▸ EXERCISE AIM: Exact copies of the lines below are the goal; any images in them are dropped.

▸ DATA TO EXAMINE:

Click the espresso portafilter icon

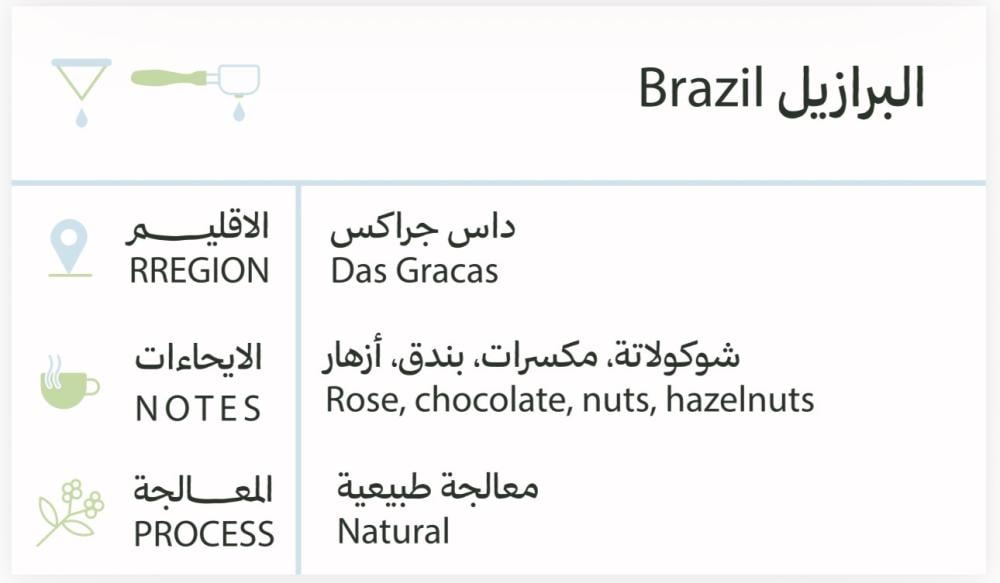(x=196, y=84)
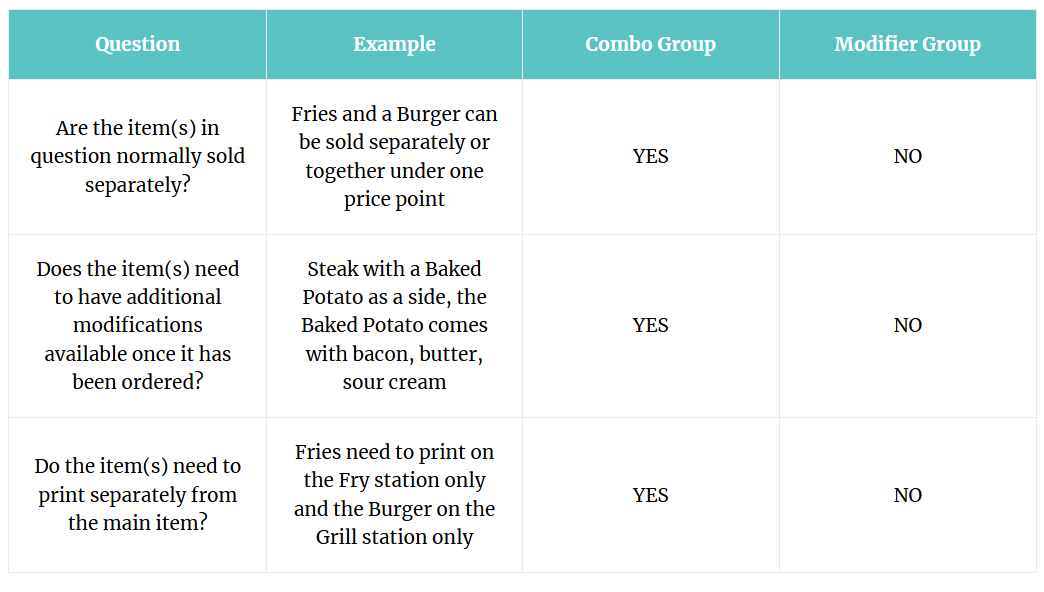Screen dimensions: 1044x592
Task: Click the 'been ordered?' text line
Action: (x=137, y=382)
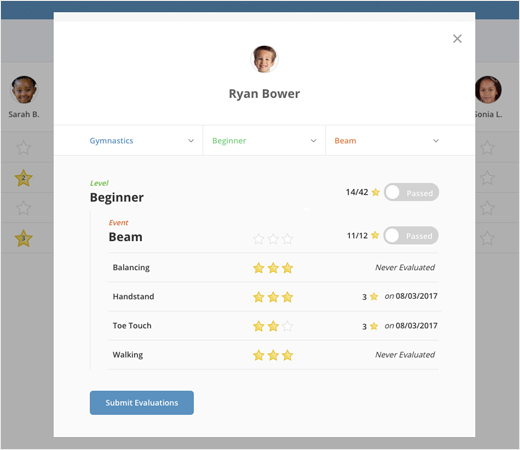
Task: Click Sarah B.'s avatar
Action: click(24, 90)
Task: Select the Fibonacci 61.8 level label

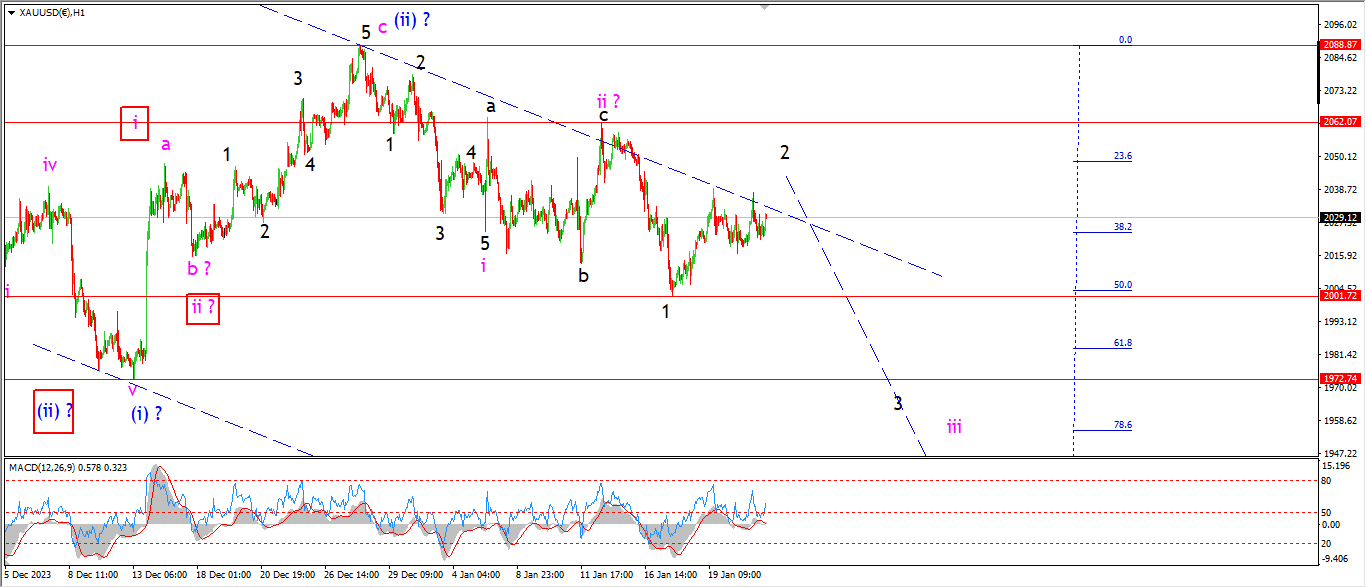Action: (x=1122, y=343)
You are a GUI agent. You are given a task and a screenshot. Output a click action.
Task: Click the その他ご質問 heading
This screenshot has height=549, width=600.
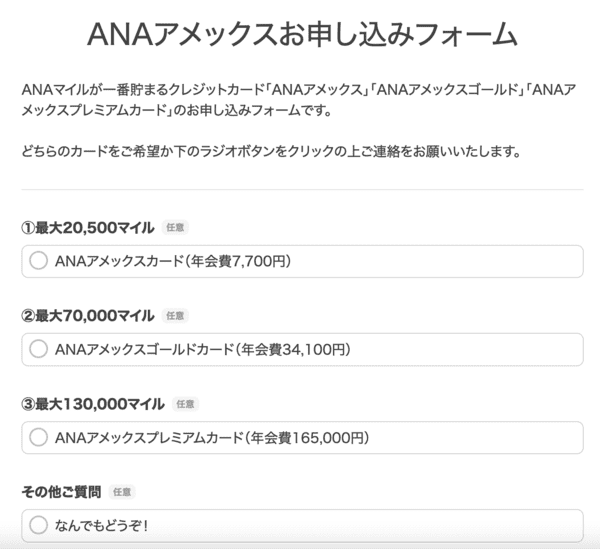60,491
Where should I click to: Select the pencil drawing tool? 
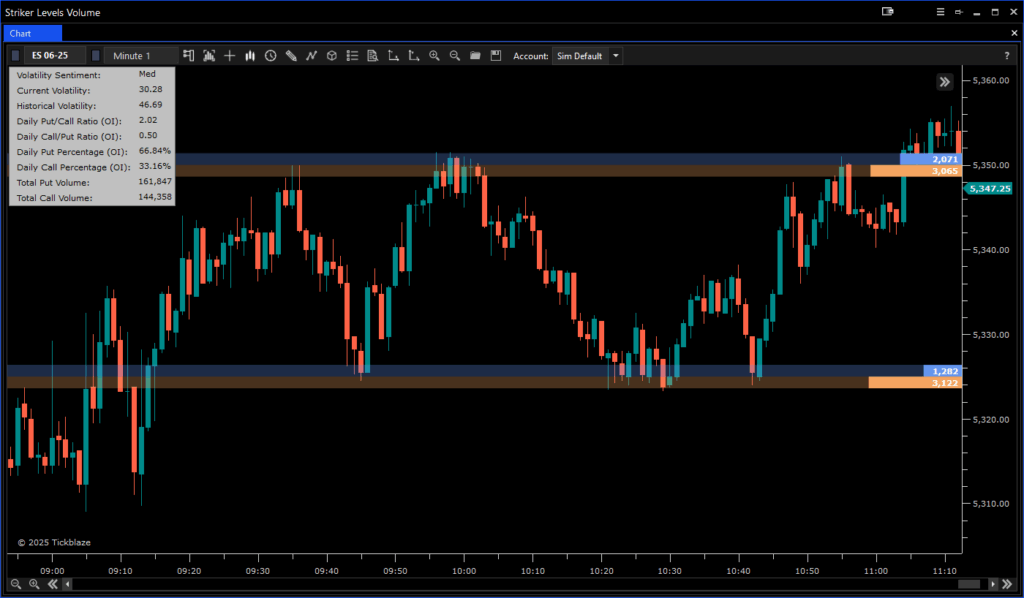pos(291,56)
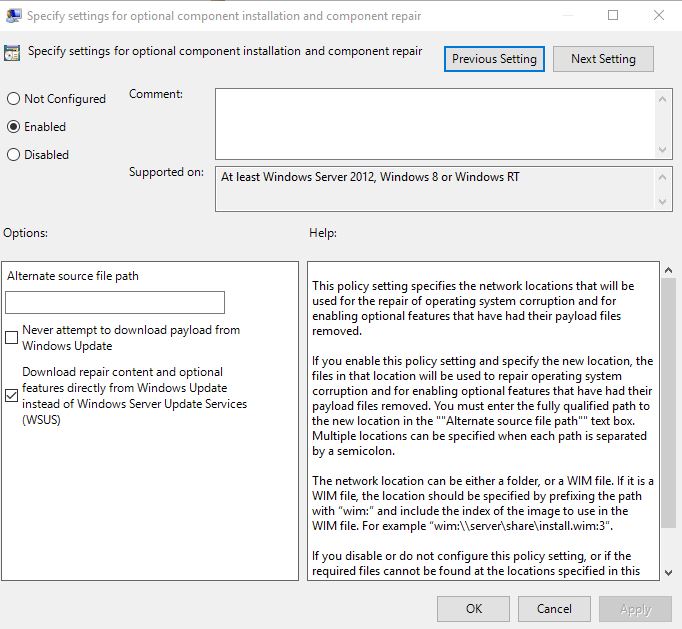
Task: Maximize the policy settings window
Action: coord(613,16)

▸ RESPONSE BELOW:
Click the espresso portafilter icon

(x=196, y=84)
Screen dimensions: 1044x592
Task: Click the 'been ordered?' text line
Action: (x=137, y=382)
Task: Click Sarah B.'s avatar
Action: click(24, 90)
Task: Select the Fibonacci 61.8 level label

Action: (x=1122, y=343)
You are a GUI agent. You are given a task and a screenshot. Output a click action.
Task: Click the その他ご質問 heading
This screenshot has height=549, width=600.
60,491
Where should I click to: Select the pencil drawing tool? 
pos(291,56)
Task: Maximize the policy settings window
Action: coord(613,16)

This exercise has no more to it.